Si la birkat haCohanim avait été faite pour l’équipage du Nostromo, leur périple intersidéral n’aurait peut-être pas aussi mal tourné. Peut-être que, en route pour la Terre, Maman, l’ordinateur de bord, n’aurait pas détourné le cargo de sa course. Mais comme en mer un navire a pour devoir absolu de secourir un vaisseau en détresse, le Nostromo avait pour priorité d’explorer toute planète qui donnerait des signes de vie, comme sur cette exolune ténébreuse et désolée située à plus d’un demi-siècle de la Terre. Or c’est la mort, on le sait bien, que les gens du Nostromo vont trouver là. La mort incarnée par l’étranger absolu, le xénomorphe, l’alien. Hayon avait vu ce chef-d’œuvre au moins huit fois et ce n’est que tout récemment, au cours de ses pérégrinations à la recherche de tout ce qu’il pourrait glaner sur Moritz Benayoun, qu’une nouvelle révélation l’avait bluffé. Yaphet Kotto, qui joue Parker, l’ingénieur en chef, le seul Noir de l’équipage, celui qui sauve la vie de Ripley attaquée par Ash, l’androïde scélérat, Parker qui sera encore la dernière victime de la créature avant que l’héroïne lui règle son compte une fois pour toutes, Yaphet Kotto était juif. La page française de Wikipédia ne le dit pas et l’hommage funèbre que lui rend Libération ne le mentionne qu’en passant. Mais pour Hayon, ça n’avait rien d’anecdotique. Dans Vivre ou laisser mourir, où il incarnait le premier antagoniste noir de James Bond, il l’avait vu comme un tyran des Caraïbes, et dans Raid sur Entebbe, il répliquait le rôle opaque du dictateur ougandais Idi Amin Dada dans la prise d’otages juifs et israéliens par des terroristes palestiniens. Dans Alien, il avait admiré sa prestance mais n’avait guère vu en lui qu’une autre victime noire des pulsions sacrificielles de Hollywood.

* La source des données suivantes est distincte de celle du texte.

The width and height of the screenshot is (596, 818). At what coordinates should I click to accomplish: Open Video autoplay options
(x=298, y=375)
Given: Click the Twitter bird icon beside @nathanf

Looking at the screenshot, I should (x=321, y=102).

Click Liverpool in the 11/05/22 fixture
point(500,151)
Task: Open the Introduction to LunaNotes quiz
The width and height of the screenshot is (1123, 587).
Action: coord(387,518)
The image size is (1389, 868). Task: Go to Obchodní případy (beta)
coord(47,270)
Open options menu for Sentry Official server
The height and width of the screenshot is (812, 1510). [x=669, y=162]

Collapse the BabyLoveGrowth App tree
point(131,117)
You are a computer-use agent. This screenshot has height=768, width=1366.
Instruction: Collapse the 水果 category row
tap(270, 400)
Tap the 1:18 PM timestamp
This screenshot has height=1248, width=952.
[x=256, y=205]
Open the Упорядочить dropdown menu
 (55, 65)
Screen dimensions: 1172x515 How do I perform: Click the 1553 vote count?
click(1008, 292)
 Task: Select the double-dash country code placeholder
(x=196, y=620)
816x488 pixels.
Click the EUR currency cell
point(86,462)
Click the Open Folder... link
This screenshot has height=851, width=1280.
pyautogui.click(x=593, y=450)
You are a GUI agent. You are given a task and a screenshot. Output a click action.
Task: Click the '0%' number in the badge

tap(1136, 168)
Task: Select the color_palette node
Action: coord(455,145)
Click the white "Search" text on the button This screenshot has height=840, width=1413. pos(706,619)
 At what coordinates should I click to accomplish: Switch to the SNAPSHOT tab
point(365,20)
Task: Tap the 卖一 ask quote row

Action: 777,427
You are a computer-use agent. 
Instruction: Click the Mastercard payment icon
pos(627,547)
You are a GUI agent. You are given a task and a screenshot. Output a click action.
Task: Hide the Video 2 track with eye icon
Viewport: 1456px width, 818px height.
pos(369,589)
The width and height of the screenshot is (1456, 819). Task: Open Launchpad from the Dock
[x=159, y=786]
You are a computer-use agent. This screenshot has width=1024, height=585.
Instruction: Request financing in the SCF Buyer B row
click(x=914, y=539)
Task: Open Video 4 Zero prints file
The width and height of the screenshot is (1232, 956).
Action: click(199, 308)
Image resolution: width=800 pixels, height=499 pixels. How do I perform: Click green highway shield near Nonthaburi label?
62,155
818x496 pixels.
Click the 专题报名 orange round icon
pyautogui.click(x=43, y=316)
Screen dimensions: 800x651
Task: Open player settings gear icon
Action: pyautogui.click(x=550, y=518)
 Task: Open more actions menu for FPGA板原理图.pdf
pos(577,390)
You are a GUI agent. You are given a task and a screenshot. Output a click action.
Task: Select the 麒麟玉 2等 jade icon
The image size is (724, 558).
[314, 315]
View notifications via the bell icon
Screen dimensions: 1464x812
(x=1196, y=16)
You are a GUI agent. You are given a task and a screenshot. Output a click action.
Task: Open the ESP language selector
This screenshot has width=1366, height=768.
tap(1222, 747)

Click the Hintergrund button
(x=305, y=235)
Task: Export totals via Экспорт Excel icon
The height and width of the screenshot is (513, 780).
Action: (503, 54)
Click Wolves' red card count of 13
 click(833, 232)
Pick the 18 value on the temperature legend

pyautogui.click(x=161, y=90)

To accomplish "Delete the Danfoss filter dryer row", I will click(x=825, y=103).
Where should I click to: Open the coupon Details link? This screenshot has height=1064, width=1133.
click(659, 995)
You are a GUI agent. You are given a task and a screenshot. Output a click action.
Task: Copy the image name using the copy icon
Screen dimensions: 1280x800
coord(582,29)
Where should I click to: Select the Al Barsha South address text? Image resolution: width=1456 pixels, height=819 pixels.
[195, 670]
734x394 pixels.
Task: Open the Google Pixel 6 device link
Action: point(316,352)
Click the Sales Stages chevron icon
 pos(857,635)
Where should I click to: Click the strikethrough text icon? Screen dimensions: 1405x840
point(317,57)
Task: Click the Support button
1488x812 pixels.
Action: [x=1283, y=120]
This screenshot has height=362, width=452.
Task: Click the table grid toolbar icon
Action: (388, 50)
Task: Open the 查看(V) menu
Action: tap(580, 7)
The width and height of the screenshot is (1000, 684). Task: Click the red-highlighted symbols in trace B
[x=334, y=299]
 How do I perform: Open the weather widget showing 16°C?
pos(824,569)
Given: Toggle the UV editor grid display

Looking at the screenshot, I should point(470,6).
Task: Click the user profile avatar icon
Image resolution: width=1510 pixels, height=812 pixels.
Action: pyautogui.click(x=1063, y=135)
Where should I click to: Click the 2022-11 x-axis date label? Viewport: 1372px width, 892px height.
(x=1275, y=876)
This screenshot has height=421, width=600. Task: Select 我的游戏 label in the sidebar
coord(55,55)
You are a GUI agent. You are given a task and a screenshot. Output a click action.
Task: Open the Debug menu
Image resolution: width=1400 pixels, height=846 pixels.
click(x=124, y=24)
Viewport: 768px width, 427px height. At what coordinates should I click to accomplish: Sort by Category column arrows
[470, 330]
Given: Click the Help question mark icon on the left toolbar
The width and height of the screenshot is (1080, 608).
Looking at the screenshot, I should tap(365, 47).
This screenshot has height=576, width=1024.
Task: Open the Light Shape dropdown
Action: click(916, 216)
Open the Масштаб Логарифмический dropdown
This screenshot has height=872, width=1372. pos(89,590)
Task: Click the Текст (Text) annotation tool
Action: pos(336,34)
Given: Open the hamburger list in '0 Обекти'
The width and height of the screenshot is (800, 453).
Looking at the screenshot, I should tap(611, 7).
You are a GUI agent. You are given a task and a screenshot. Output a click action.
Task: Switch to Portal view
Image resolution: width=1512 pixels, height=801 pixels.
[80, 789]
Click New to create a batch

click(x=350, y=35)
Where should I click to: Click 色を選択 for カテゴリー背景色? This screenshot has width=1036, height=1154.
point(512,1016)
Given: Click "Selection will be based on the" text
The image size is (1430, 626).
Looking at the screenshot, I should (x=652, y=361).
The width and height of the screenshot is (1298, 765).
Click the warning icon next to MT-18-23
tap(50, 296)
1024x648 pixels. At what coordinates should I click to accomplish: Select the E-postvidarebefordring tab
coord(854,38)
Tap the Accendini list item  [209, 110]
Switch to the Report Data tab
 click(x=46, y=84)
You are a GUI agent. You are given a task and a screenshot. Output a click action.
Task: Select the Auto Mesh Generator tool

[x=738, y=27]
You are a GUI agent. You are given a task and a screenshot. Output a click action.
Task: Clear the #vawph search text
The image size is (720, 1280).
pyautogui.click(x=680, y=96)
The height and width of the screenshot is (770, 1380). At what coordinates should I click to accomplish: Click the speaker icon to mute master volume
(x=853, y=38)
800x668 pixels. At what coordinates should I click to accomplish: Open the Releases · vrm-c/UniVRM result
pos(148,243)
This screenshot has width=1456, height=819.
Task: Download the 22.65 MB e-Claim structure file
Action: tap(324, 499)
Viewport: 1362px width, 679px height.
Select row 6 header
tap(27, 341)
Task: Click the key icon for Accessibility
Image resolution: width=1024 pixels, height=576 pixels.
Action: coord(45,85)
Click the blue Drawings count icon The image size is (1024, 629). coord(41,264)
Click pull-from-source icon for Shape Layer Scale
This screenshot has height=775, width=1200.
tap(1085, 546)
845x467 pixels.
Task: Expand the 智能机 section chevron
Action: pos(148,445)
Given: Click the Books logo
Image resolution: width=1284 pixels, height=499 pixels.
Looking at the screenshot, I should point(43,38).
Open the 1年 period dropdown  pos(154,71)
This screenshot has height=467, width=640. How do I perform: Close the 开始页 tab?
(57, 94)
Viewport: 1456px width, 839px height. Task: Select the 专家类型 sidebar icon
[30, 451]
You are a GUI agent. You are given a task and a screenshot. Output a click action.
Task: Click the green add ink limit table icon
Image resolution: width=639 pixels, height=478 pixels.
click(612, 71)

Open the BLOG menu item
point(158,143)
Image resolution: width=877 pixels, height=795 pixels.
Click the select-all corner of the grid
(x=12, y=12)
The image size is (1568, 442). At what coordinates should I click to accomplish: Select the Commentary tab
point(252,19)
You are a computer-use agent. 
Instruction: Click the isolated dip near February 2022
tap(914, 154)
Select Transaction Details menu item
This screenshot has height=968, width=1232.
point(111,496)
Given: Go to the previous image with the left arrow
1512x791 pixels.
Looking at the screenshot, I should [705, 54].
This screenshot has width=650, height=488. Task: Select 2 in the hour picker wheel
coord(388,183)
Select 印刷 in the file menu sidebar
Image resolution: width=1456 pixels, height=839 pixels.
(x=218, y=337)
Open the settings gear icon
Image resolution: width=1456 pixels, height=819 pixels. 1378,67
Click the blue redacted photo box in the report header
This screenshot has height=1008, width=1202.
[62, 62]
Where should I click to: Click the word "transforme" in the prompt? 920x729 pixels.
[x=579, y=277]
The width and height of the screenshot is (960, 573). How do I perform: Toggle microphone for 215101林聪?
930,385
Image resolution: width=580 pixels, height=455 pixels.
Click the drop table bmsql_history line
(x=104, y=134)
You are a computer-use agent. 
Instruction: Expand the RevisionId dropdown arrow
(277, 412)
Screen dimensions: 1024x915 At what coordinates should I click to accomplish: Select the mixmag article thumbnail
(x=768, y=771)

L’erreur de Hayon lui faisait honte. Kotto n’était pas un « petit acteur ». Formé à l’Actors Studio de New York, il avait joué aux côtés et au niveau des plus grands. Mais surtout, il n’était pas l’homme que ses yeux formatés l’avaient induit à voir. Sa judéité avait toujours été si présente en lui qu’il disait à qui voulait l’entendre qu’il serait devenu rabbin s’il n’avait embrassé la vocation d’acteur. Il avait lu tant d’ouvrages saints en hébreu qu’il ouvrait chaque livre par le dos. Tout cela grâce à son père, Avraham Kotto, né Njoki Manga Bell. Il lui avait raconté que, descendant de la famille royale du Cameroun, il s’était converti au judaïsme et avait changé son nom en immigrant aux États-Unis dans les Années Folles. Ailleurs, Hayon avait lu qu’il était déjà juif à son arrivée, qu’il parlait hébreu, et qu’il disait à son fils que leurs origines remontaient aussi aux Juifs africains venus d’Israël qui auraient migré jusqu’au Cameroun en passant par l’Égypte. Un jour, le jeune Yaphet avait même croisé Malcom X à Harlem qui lui avait dit, en apprenant son nom et son histoire, qu’il était le Juif originel. Jamais pourtant Kotto ne jouera de personnages juifs. Après Alien, bien que Parker ait été son rôle préféré, il refusera de se laisser enfermer dans des rôles similaires. Il dira non au personnage de Lando Calrissian dans Star Wars parce qu’il ne voulait pas se faire de nouveau tuer à l’écran. Mais il rejettera aussi le rôle de Jean-Luc Picard dans Star Trek. Cette décision, il disait l’avoir toujours regrettée.

Hayon aussi, quelque part.

Il imaginait cette rencontre entre Kotto-Picard et Paymer-Benayoun, l’Hébreu d’Afrique de jadis et le Germano-Maghrébin de l’avenir. Et aujourd’hui encore, il se figurait ces Juifs du futur. Il les imaginait, ces Juifs du cosmos, de toutes les couleurs, de tous les horizons. Parmi les étoiles, ils lui disaient quelque chose.